Exercise objective:
Nothing in the data should be altered when it is repeated in full.

── Data ──

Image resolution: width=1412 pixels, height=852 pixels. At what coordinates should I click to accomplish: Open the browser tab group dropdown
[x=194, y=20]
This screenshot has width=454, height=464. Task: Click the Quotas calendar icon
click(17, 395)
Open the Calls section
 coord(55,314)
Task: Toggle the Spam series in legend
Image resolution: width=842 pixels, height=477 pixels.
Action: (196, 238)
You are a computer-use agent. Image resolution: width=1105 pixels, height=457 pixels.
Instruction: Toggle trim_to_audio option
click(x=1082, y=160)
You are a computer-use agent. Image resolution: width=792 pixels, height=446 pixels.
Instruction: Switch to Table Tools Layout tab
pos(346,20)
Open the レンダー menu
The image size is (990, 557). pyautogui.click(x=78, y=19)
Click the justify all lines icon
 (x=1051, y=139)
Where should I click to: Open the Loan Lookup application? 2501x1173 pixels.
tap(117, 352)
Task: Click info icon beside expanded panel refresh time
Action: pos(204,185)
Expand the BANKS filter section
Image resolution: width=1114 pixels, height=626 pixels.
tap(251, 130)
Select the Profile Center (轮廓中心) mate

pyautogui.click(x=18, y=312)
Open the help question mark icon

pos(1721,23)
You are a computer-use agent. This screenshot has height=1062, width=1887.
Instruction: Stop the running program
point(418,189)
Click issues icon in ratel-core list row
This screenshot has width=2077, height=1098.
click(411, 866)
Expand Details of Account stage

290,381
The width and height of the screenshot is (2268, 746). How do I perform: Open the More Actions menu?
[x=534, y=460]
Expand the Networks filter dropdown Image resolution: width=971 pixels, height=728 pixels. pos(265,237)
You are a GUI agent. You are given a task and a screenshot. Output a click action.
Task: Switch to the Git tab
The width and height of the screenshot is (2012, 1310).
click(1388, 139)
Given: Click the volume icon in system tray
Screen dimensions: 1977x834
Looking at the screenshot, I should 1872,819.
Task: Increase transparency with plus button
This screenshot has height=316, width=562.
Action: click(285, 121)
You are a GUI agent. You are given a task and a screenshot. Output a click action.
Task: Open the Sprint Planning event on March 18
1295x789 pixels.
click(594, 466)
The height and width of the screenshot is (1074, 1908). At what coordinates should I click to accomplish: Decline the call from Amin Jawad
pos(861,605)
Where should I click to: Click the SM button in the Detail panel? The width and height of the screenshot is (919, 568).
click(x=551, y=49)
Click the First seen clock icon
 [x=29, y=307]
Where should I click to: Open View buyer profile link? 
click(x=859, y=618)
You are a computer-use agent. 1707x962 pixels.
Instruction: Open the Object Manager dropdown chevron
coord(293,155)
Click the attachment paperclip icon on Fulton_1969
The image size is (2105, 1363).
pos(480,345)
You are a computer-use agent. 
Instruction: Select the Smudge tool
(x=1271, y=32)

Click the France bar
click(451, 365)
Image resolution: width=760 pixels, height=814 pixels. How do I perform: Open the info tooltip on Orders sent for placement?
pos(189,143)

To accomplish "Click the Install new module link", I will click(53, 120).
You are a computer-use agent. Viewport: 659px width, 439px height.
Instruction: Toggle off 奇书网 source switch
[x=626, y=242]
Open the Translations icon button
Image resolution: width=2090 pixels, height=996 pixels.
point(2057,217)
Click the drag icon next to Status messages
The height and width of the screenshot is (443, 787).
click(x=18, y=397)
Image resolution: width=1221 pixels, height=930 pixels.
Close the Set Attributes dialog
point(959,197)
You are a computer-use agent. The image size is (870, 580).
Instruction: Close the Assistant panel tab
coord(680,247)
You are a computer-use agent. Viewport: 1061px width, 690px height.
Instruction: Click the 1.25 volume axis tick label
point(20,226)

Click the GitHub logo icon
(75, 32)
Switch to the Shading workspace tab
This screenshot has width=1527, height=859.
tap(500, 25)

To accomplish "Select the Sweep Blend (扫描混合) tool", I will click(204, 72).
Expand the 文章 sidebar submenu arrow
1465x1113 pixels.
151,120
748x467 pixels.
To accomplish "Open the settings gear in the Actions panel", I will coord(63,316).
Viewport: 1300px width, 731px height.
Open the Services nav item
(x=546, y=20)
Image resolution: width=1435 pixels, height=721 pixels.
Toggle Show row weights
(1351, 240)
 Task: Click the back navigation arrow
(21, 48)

───

Response to this task:
Image resolution: width=1412 pixels, height=852 pixels. At what coordinates should I click to accomplish: Open the browser tab group dropdown
[x=194, y=20]
This screenshot has width=454, height=464. Task: Click the Quotas calendar icon
click(17, 395)
Open the Calls section
 coord(55,314)
Task: Toggle the Spam series in legend
Image resolution: width=842 pixels, height=477 pixels.
Action: (196, 238)
You are a computer-use agent. Image resolution: width=1105 pixels, height=457 pixels.
Instruction: Toggle trim_to_audio option
click(x=1082, y=160)
You are a computer-use agent. Image resolution: width=792 pixels, height=446 pixels.
Instruction: Switch to Table Tools Layout tab
pos(346,20)
Open the レンダー menu
The image size is (990, 557). pyautogui.click(x=78, y=19)
Click the justify all lines icon
 (x=1051, y=139)
Where should I click to: Open the Loan Lookup application? 2501x1173 pixels.
tap(117, 352)
Task: Click info icon beside expanded panel refresh time
Action: pos(204,185)
Expand the BANKS filter section
Image resolution: width=1114 pixels, height=626 pixels.
tap(251, 130)
Select the Profile Center (轮廓中心) mate

pyautogui.click(x=18, y=312)
Open the help question mark icon

pos(1721,23)
You are a computer-use agent. This screenshot has height=1062, width=1887.
Instruction: Stop the running program
point(418,189)
Click issues icon in ratel-core list row
This screenshot has width=2077, height=1098.
click(411, 866)
Expand Details of Account stage

290,381
The width and height of the screenshot is (2268, 746). How do I perform: Open the More Actions menu?
[x=534, y=460]
Expand the Networks filter dropdown Image resolution: width=971 pixels, height=728 pixels. pos(265,237)
You are a GUI agent. You are given a task and a screenshot. Output a click action.
Task: Switch to the Git tab
The width and height of the screenshot is (2012, 1310).
click(1388, 139)
Given: Click the volume icon in system tray
Screen dimensions: 1977x834
Looking at the screenshot, I should 1872,819.
Task: Increase transparency with plus button
This screenshot has height=316, width=562.
Action: click(285, 121)
You are a GUI agent. You are given a task and a screenshot. Output a click action.
Task: Open the Sprint Planning event on March 18
1295x789 pixels.
click(594, 466)
The height and width of the screenshot is (1074, 1908). At what coordinates should I click to accomplish: Decline the call from Amin Jawad
pos(861,605)
Where should I click to: Click the SM button in the Detail panel? The width and height of the screenshot is (919, 568).
click(x=551, y=49)
Click the First seen clock icon
 [x=29, y=307]
Where should I click to: Open View buyer profile link? 
click(x=859, y=618)
You are a computer-use agent. 1707x962 pixels.
Instruction: Open the Object Manager dropdown chevron
coord(293,155)
Click the attachment paperclip icon on Fulton_1969
The image size is (2105, 1363).
pos(480,345)
You are a computer-use agent. 
Instruction: Select the Smudge tool
(x=1271, y=32)

Click the France bar
click(451, 365)
Image resolution: width=760 pixels, height=814 pixels. How do I perform: Open the info tooltip on Orders sent for placement?
pos(189,143)

To accomplish "Click the Install new module link", I will click(53, 120).
You are a computer-use agent. Viewport: 659px width, 439px height.
Instruction: Toggle off 奇书网 source switch
[x=626, y=242]
Open the Translations icon button
Image resolution: width=2090 pixels, height=996 pixels.
point(2057,217)
Click the drag icon next to Status messages
The height and width of the screenshot is (443, 787).
click(x=18, y=397)
Image resolution: width=1221 pixels, height=930 pixels.
Close the Set Attributes dialog
point(959,197)
You are a computer-use agent. The image size is (870, 580).
Instruction: Close the Assistant panel tab
coord(680,247)
You are a computer-use agent. Viewport: 1061px width, 690px height.
Instruction: Click the 1.25 volume axis tick label
point(20,226)

Click the GitHub logo icon
(75, 32)
Switch to the Shading workspace tab
This screenshot has width=1527, height=859.
tap(500, 25)

To accomplish "Select the Sweep Blend (扫描混合) tool", I will click(204, 72).
Expand the 文章 sidebar submenu arrow
1465x1113 pixels.
151,120
748x467 pixels.
To accomplish "Open the settings gear in the Actions panel", I will coord(63,316).
Viewport: 1300px width, 731px height.
Open the Services nav item
(x=546, y=20)
Image resolution: width=1435 pixels, height=721 pixels.
Toggle Show row weights
(1351, 240)
 Task: Click the back navigation arrow
(21, 48)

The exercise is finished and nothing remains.